The mosque was designed to attain harmony with its cultural surroundings, particularly the adjacent City Theater. Its architects also aimed to create a structure which eschewed extrinsic design elements, such as structural height, which they perceived as superficial requirements. Instead, they sought to emphasize intrinsic elements, such as the simplicity and modesty of Islam. The original form of the Quba Mosque, the first Islamic mosque, was used as a source of inspiration for the implementation of these elements. The architects also desired to create a mosque that appealed to the local population, which primarily consisted of younger generations and intellectuals. Consequently, the architects used the views and values of these demographics to inform certain aspects of the mosque's design, such as its modernity. The mosque's unorthodox design philosophy has contributed to some criticisms of it.

=== Interior ===
The materials used to construct the mosque's interior, white plaster for its ceilings and walls, and cream marble for its floors, were likely chosen due to budget constraints. The interior avoids decoration outside of its mihrab, which is covered in Persian blue tiles. The mihrab is also notable for spanning the full height of the qibla wall, unlike typical mihrabs, which generally do not reach the mosque's ceiling.

=== Exterior ===
Washed concrete was used to construct the mosque's exterior due to its relatively low price and its previous use in the construction of the neighboring City Theater. The exterior's most prominent exterior feature is its sloping roof. One section of the roof was intended to serve as a courtyard that connected the adjacent park and the City Theater to the mosque. However, the roof is inaccessible, preventing it from functioning as a courtyard in practice. The height of the roof corresponds to the height of an adjacent park at one extreme and that of the City Theater's ceiling at the other. The roof also contains openings which serve as skylights, allowing for the passage of both natural light and air to the mosque's lower levels. The design of these openings was inspired by the geometry of intersecting arches in Iranian domes known as karbandi, or squinch-nets.
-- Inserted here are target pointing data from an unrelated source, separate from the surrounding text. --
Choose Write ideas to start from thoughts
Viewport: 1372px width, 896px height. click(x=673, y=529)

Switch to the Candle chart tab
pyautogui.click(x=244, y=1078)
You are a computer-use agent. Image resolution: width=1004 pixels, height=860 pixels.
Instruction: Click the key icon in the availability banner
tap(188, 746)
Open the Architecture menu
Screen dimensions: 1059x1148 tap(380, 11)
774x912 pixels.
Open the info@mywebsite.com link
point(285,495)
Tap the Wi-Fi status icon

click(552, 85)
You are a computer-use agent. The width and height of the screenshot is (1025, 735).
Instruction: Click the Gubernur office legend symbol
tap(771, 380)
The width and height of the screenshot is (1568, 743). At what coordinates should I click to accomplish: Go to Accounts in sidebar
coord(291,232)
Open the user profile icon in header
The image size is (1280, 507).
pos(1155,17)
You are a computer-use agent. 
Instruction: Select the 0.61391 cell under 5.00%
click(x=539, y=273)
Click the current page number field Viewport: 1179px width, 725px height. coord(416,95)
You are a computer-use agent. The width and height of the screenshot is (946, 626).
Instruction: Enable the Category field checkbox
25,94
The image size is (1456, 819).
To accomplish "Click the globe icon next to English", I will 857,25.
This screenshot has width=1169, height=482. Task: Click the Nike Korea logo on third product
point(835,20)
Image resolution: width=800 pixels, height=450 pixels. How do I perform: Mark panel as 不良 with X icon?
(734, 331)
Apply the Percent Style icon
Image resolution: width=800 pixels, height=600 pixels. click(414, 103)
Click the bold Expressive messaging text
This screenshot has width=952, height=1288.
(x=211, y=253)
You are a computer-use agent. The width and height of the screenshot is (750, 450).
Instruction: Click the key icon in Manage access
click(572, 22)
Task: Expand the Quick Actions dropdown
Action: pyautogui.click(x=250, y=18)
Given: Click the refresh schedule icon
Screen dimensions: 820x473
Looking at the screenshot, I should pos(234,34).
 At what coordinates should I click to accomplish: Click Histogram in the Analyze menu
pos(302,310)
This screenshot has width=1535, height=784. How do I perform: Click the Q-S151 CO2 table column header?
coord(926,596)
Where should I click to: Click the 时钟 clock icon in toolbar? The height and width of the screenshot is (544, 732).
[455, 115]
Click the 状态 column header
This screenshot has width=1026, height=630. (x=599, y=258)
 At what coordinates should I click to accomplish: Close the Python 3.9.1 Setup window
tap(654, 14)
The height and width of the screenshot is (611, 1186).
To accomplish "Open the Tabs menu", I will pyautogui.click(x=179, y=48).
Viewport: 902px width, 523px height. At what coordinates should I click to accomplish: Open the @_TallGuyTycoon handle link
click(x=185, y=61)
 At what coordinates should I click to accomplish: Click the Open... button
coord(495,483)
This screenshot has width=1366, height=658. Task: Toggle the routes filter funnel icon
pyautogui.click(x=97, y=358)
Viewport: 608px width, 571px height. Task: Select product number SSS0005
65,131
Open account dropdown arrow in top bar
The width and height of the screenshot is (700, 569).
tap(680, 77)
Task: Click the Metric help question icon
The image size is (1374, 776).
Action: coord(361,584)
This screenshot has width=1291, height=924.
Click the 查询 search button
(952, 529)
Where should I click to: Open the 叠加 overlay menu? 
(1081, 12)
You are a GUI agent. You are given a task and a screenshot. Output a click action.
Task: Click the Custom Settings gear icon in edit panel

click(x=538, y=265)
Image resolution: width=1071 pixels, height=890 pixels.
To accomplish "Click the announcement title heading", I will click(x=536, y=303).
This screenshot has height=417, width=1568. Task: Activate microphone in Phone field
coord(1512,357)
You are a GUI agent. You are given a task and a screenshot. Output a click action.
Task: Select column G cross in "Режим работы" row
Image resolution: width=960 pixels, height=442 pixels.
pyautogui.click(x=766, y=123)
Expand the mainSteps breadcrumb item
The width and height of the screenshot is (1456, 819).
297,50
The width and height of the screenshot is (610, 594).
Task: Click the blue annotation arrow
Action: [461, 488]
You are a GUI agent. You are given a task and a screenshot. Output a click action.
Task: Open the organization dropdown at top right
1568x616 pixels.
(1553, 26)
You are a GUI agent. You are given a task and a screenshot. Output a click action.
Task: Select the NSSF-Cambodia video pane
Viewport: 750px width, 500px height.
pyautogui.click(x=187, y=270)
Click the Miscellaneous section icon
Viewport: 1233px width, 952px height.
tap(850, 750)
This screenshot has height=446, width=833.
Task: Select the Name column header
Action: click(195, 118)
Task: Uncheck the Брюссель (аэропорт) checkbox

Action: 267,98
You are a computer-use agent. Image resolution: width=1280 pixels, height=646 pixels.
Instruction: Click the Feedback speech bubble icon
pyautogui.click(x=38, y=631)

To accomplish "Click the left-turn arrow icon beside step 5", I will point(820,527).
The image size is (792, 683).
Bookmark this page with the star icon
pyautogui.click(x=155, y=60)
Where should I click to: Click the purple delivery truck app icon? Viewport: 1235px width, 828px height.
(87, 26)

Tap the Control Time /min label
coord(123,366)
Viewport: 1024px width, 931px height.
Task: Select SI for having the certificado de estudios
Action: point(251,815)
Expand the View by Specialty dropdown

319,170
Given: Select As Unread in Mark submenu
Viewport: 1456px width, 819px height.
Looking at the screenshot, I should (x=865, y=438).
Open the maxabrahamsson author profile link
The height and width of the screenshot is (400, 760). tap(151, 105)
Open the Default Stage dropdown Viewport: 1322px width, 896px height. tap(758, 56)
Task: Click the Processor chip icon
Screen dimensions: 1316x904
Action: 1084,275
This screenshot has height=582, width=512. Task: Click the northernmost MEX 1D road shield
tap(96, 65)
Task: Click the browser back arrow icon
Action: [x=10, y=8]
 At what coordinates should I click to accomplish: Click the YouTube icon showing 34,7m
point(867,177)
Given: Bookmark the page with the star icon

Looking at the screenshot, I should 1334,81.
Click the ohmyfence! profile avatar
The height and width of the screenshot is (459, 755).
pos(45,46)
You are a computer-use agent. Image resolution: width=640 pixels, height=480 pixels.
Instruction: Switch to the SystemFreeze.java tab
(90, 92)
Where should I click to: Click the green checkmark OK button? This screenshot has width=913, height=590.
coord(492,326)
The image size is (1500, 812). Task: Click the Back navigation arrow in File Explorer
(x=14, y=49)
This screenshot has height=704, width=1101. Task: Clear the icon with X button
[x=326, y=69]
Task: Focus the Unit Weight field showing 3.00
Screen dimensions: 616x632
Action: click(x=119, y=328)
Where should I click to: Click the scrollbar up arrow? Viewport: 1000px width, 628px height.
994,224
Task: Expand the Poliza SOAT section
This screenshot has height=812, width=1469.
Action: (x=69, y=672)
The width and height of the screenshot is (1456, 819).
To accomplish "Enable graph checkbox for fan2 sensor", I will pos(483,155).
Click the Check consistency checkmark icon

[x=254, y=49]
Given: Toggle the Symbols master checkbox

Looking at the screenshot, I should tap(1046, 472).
The mosque also contains two entrances, a northern one and a western one. The northern entrance was designed to resemble a tent, and the western entrance contains a slight turn inspired by the entrance of the Sheikh Lotfollah Mosque.

=== Awards ===
Despite its criticism, the building was awarded a range of prizes in several global architectural competitions including winning the Cultural Architecture Award at the 2018 Architecture Master Prize in California and the Community and Cultural Project of the Year Award at the 2018 Middle East Architecture Award in Dubai.